ESET Chief Cyber Threat Officer Tony Anscombe joins Yahoo Finance Live to discuss for cybersecurity threats in 2022 and what to look out for.
- Welcome back to Yahoo Finance. Well, this year saw an unprecedented number of cyberattacks in the US, but our next guest says there's still more to come. Here to tell us what to expect and how businesses and individuals should prepare themselves is Tony Anscombe, ESET chief cyber threat officer. Tony, thanks so much for joining us today. I want to start off with a fascinating statistic. Ransomware attacks obviously hit hard in the US this year, and one of the biggest culprits, you say, was [? Revel. ?] How much did they-- how much did they make away with?
TONY ANSCOMBE: Well, you have to understand that ransomware is a business as a service. So when one of these gangs, say they made $2 to $500 million-- and I think the number they put on it was around $500 million-- that means the actual payments from corporations and organizations paying the ransom was probably nearer a billion dollars, or even more, because you have a reseller channel and then the service provider. So this is a split revenue stream.
- And Tony, I want to get your take on a particular cyber threat that's attacking Apache servers. It's been called-- and I have a quote here from a former Obama official-- this is one of the worst vulnerabilities in the history of vulnerabilities. It's called Log4j.
And it popped up on my radar only because we had a guest who was saying virtually the same thing, that this is unprecedented in scope. It has such widespread deployment right now, it's going to take small businesses and large businesses thousands and thousands of person hours in order to correct. This seems like a perfect candidate for ransomware. I'm just wondering what your threat level assessment of it is.

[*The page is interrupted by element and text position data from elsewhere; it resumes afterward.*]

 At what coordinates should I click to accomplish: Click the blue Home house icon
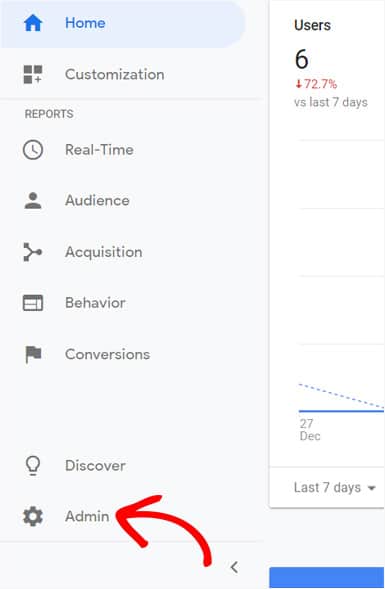pyautogui.click(x=33, y=23)
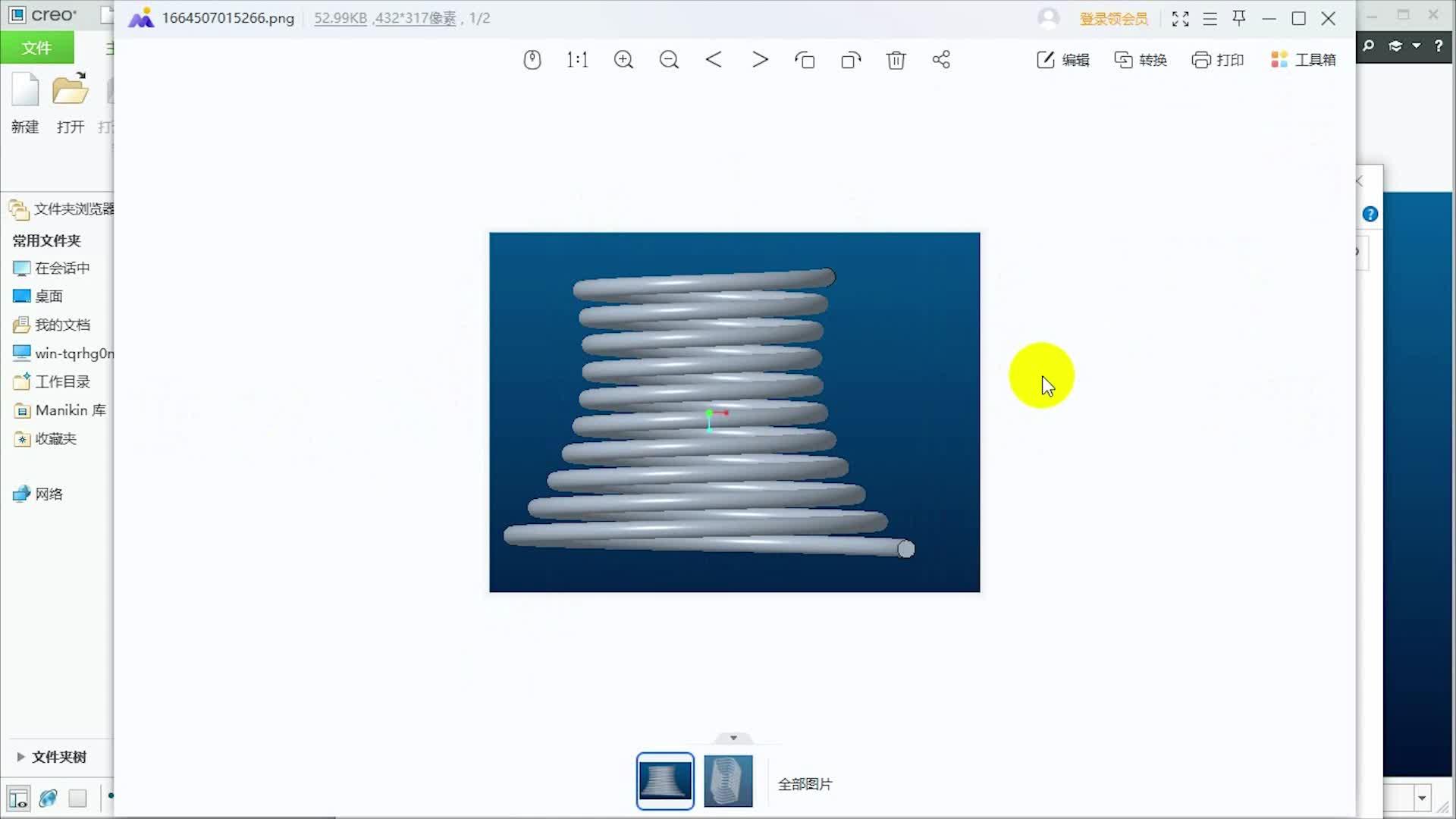Go to the next image arrow
1456x819 pixels.
coord(760,60)
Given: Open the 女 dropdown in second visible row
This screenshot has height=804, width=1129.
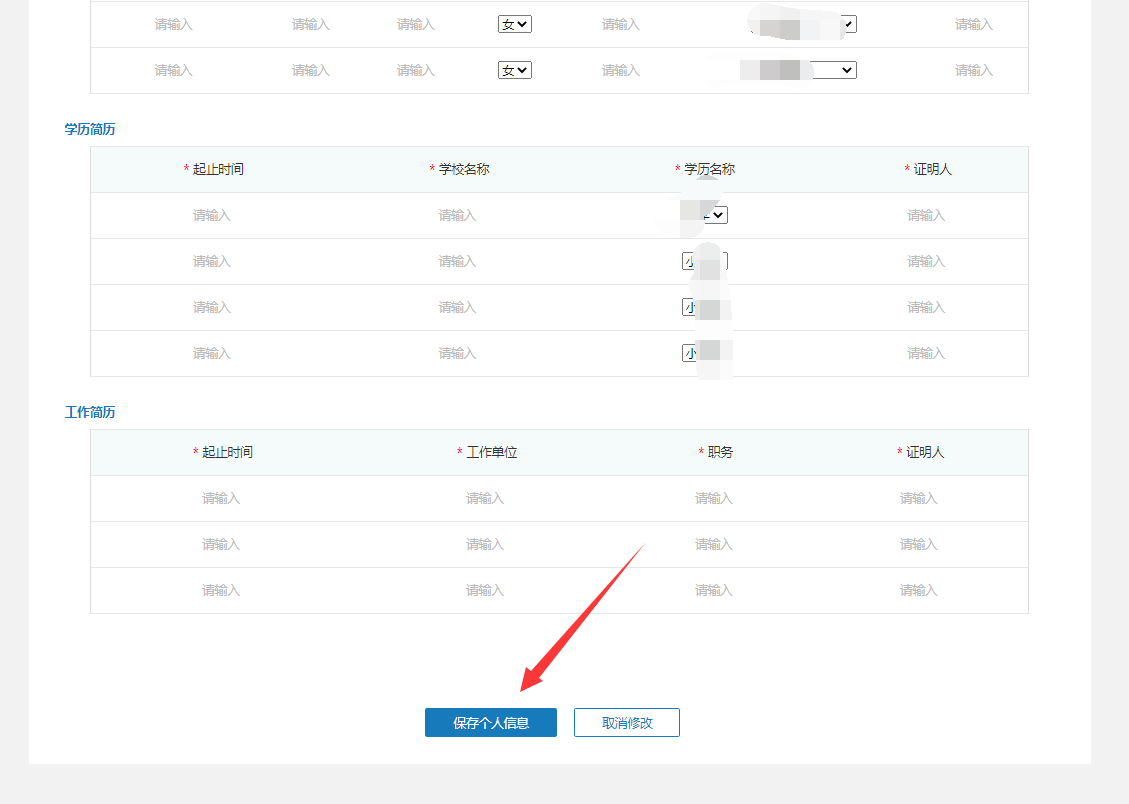Looking at the screenshot, I should tap(514, 70).
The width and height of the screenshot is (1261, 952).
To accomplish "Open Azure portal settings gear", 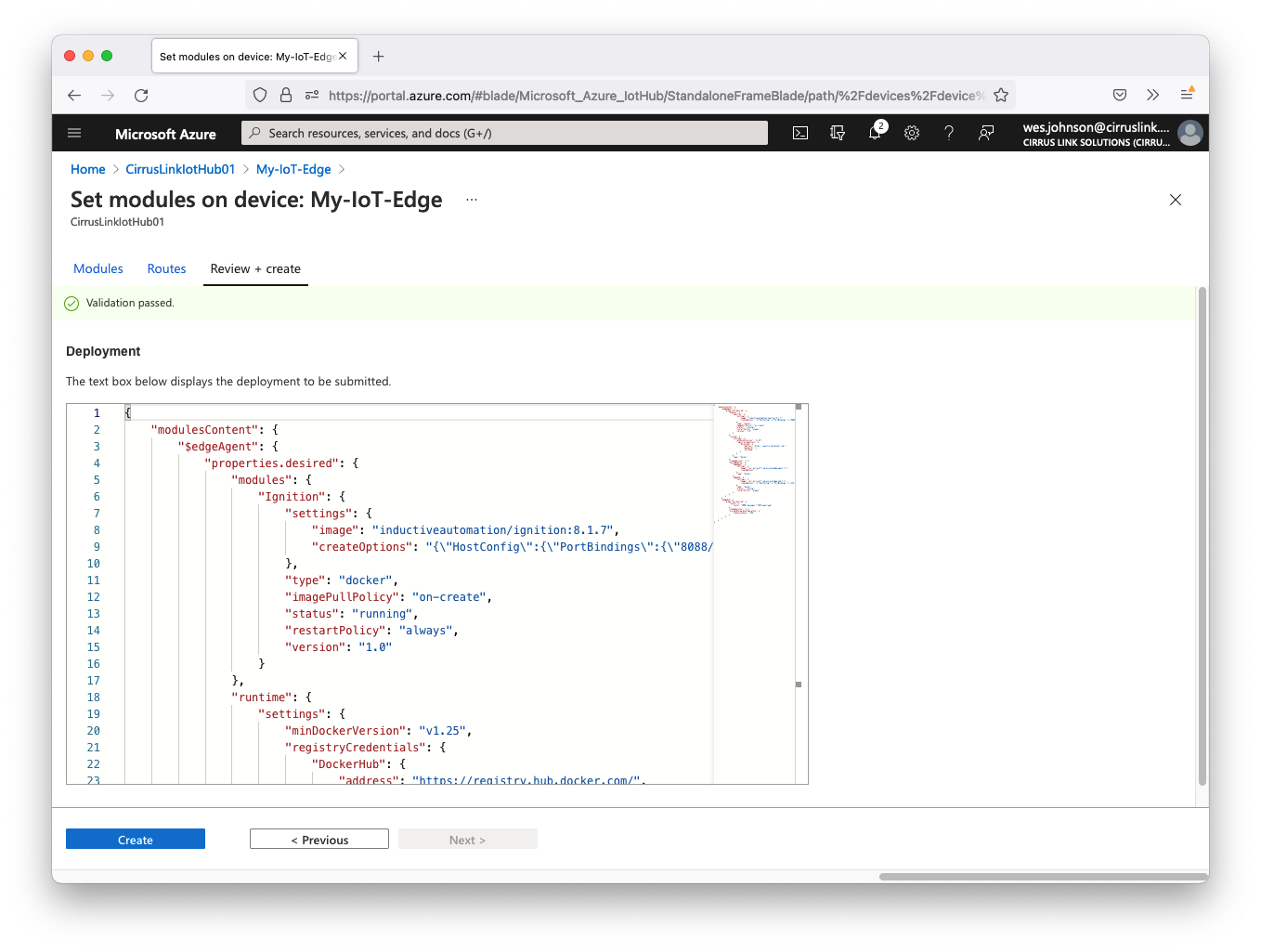I will click(x=912, y=133).
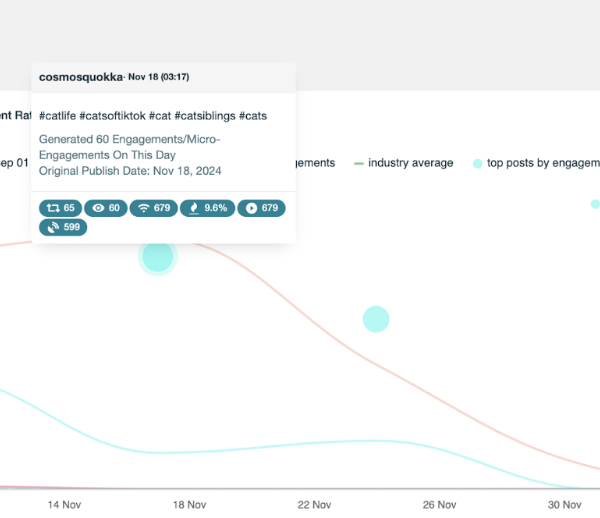Click the 30 Nov axis label
600x518 pixels.
[565, 505]
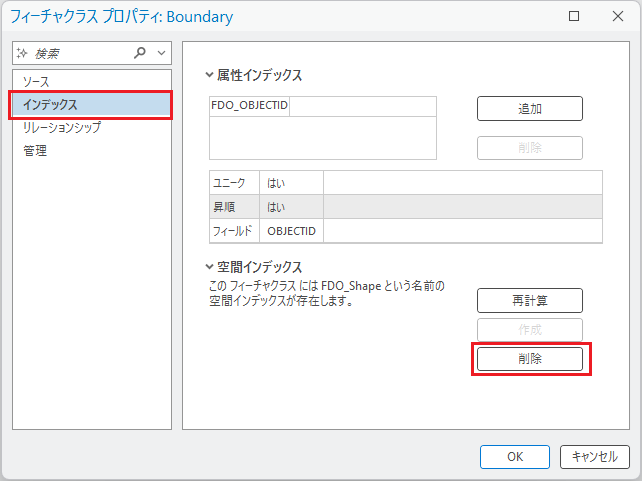Open the リレーションシップ page

pos(62,128)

TONY ANSCOMBE: Well, this was definitely a critical issue because this is a small piece of code that's open source code. So it's freely usable and freely available code that then other companies have used in their products or services. So then you see this one small piece of code that has a vulnerability in it affecting thousands of products or services that other companies may use.
And in fact, in a lot of instances, companies may not even realize that they have this piece of code in use in their organization because it's not a product of its own nature. So companies have had to scan all their services and their software to actually find out if this software is in use within their organization. And that takes time, and it takes a long time then to go through each individual piece of software to mitigate the issue, ie patch it or turn it off or find other ways around securing it.
- And Tony, what are some of the biggest threats that have been posed right now, especially during the holidays, for business and individuals, as well, that they need to be aware of?
TONY ANSCOMBE: Well actually, that was probably one of the biggest ones over the holidays, because that happened just before the holidays broke. So that's a huge issue. But if we look forward going into the 2022, you know, I suspect we're going to see lots more regulation. And while that's not specifically the threat, I think it means cyber criminals will adapt.
You know, they won't want to actually see their revenue stream disappear, so they're going to adapt their attacks and go in other directions. And actually, that causes businesses then to look at other places in their networks and their systems of how they need to protect them. And it's an unknown of where cybercriminals might go next.
- And could you expand on some of the regulation that you expect coming down the pike, specifically the Securities and Exchange Commission? We have Gary Gensler as a chair there. He's been pretty heavy-handed in certain areas, like crypto regulation. I'm just wondering what you expect on the cybersecurity front.
TONY ANSCOMBE: Well, you've already got some regulation in there. So the SEC already requires material cybersecurity incidents to be reported. But you've also got going through legislation, you've got the Ransomware Reporting or Disclosure Act. You've already got other-- the FDIC made a statement in December of increased reporting requirements for financial institutions. So you've got lots of legislation coming down.
The legislation at the moment is about disclosure. Say the burglar has already left the house, and you have to disclose it to somebody. I suspect in 2022, you're going to see that move somehow that the regulation or the disclosure might have to be during the incident, so that, in effect, you're calling the police while the burglar is in the building, as opposed to once he's left the building. And I suspect that will put a lot more emphasis on cybersecurity for a lot of companies because, you know, reputation damage of a cyber incident is incredibly hard to recover from.